PROVIDED RECORDS:
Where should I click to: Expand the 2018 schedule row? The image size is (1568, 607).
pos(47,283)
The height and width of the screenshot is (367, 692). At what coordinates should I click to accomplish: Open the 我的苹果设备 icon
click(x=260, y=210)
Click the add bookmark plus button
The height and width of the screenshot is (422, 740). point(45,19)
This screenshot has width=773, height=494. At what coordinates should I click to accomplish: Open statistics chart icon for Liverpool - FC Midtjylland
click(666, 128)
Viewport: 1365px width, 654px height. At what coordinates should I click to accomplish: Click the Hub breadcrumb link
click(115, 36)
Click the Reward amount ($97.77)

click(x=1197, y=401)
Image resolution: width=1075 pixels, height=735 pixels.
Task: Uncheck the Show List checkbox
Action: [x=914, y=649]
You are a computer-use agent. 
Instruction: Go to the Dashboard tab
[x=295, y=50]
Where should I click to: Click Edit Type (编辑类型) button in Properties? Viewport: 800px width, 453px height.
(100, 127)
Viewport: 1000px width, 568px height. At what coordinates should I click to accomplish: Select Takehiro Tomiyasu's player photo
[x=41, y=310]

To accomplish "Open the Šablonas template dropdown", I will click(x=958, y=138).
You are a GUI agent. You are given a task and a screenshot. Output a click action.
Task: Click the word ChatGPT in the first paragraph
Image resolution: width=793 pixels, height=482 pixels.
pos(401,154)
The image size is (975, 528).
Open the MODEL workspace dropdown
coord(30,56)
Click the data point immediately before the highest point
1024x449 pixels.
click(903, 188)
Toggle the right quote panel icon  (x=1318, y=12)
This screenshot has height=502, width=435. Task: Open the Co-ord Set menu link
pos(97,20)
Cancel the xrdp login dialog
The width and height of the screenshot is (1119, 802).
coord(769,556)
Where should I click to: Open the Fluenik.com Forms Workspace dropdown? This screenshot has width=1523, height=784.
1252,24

DESCRIPTION OF THE TASK: Each record above should be set down again in its exact wording.

SOLVED EXERCISE:
Where should I click to: Expand the 2018 schedule row? The image size is (1568, 607).
pos(47,283)
The height and width of the screenshot is (367, 692). At what coordinates should I click to accomplish: Open the 我的苹果设备 icon
click(x=260, y=210)
Click the add bookmark plus button
The height and width of the screenshot is (422, 740). point(45,19)
This screenshot has width=773, height=494. At what coordinates should I click to accomplish: Open statistics chart icon for Liverpool - FC Midtjylland
click(666, 128)
Viewport: 1365px width, 654px height. At what coordinates should I click to accomplish: Click the Hub breadcrumb link
click(115, 36)
Click the Reward amount ($97.77)

click(x=1197, y=401)
Image resolution: width=1075 pixels, height=735 pixels.
Task: Uncheck the Show List checkbox
Action: [x=914, y=649]
You are a computer-use agent. 
Instruction: Go to the Dashboard tab
[x=295, y=50]
Where should I click to: Click Edit Type (编辑类型) button in Properties? Viewport: 800px width, 453px height.
(100, 127)
Viewport: 1000px width, 568px height. At what coordinates should I click to accomplish: Select Takehiro Tomiyasu's player photo
[x=41, y=310]

To accomplish "Open the Šablonas template dropdown", I will click(x=958, y=138).
You are a GUI agent. You are given a task and a screenshot. Output a click action.
Task: Click the word ChatGPT in the first paragraph
Image resolution: width=793 pixels, height=482 pixels.
pos(401,154)
The image size is (975, 528).
Open the MODEL workspace dropdown
coord(30,56)
Click the data point immediately before the highest point
1024x449 pixels.
click(903, 188)
Toggle the right quote panel icon  (x=1318, y=12)
This screenshot has height=502, width=435. Task: Open the Co-ord Set menu link
pos(97,20)
Cancel the xrdp login dialog
The width and height of the screenshot is (1119, 802).
coord(769,556)
Where should I click to: Open the Fluenik.com Forms Workspace dropdown? This screenshot has width=1523, height=784.
1252,24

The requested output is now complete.